Set out every line of text in the records below as a numbered list, omitting any blank lines. Leave the pictures out of the list.
# PROVIDED MATERIAL start
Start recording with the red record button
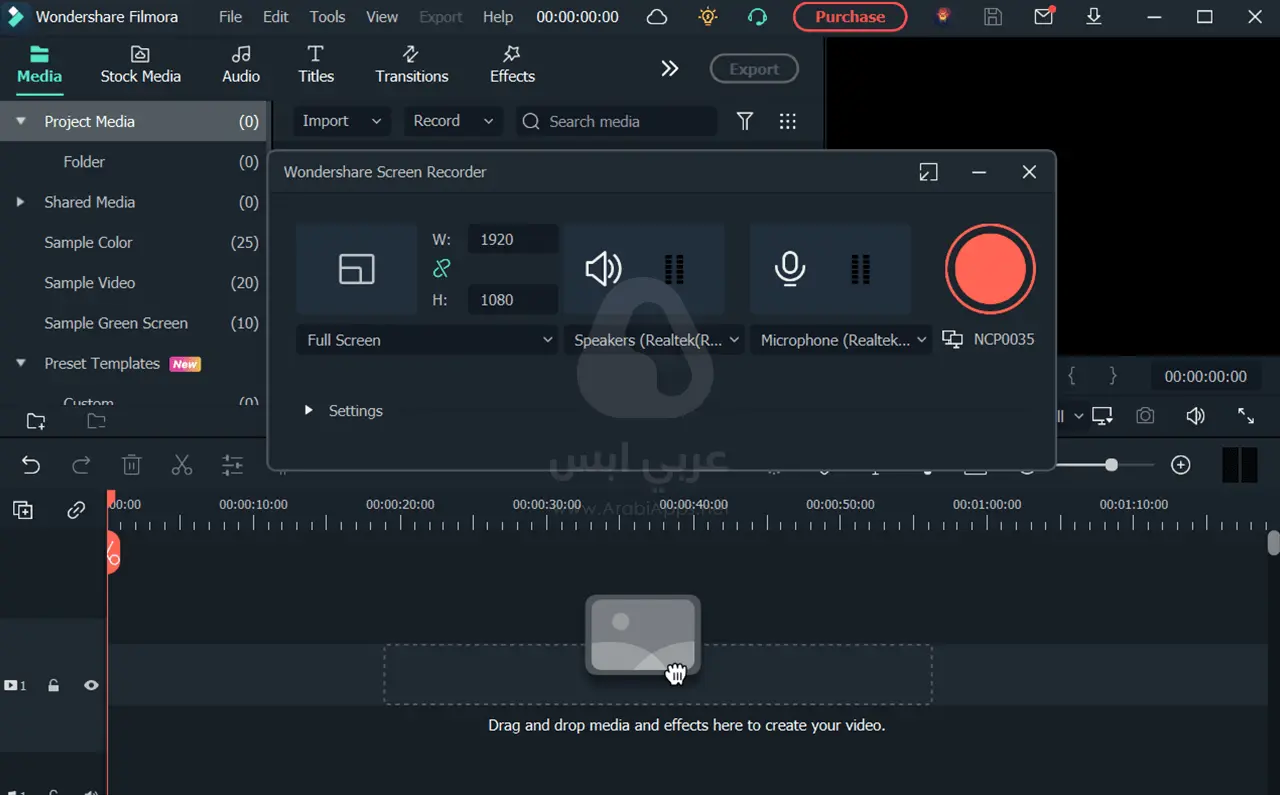Screen dimensions: 1280x795 pos(990,269)
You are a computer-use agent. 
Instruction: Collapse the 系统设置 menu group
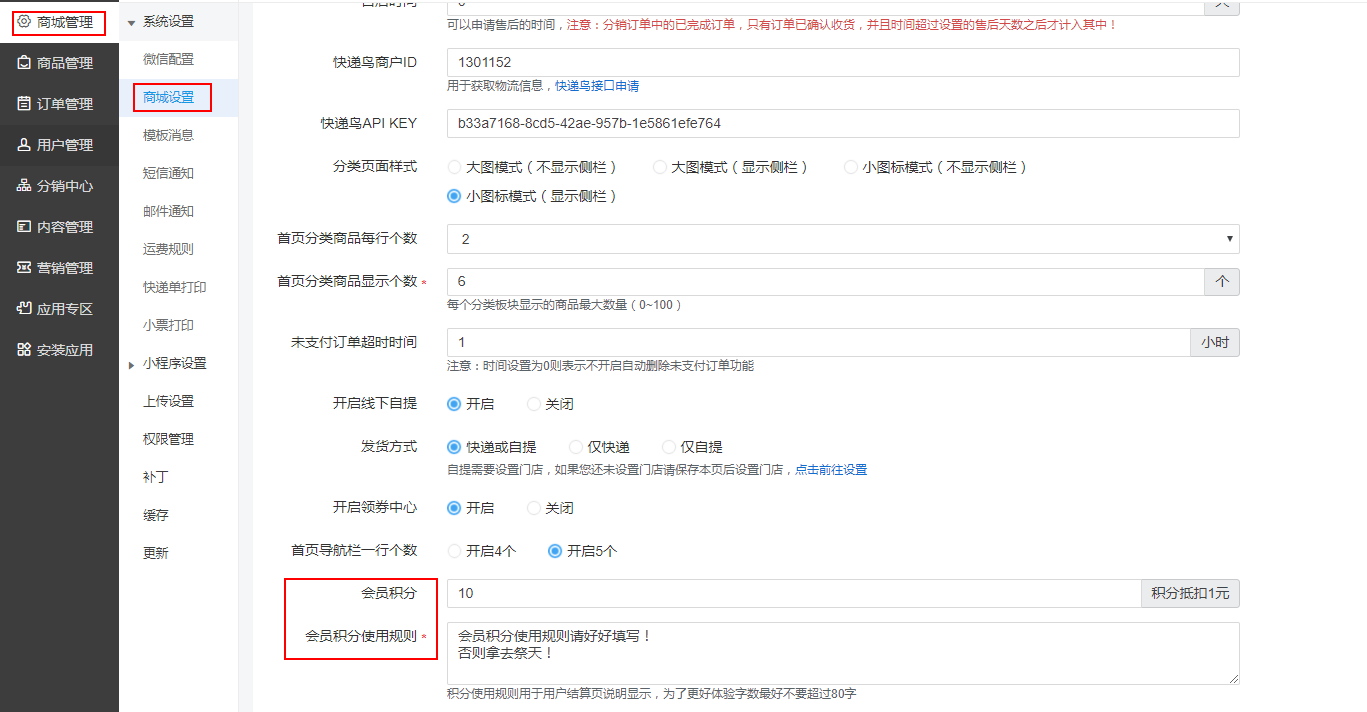click(x=131, y=22)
# PROVIDED MATERIAL end
RESPONSE TO THIS TASK:
1. Start recording with the red record button
2. Screen dimensions: 1280x795 pos(990,269)
3. You are a computer-use agent. 
4. Instruction: Collapse the 系统设置 menu group
5. click(x=131, y=22)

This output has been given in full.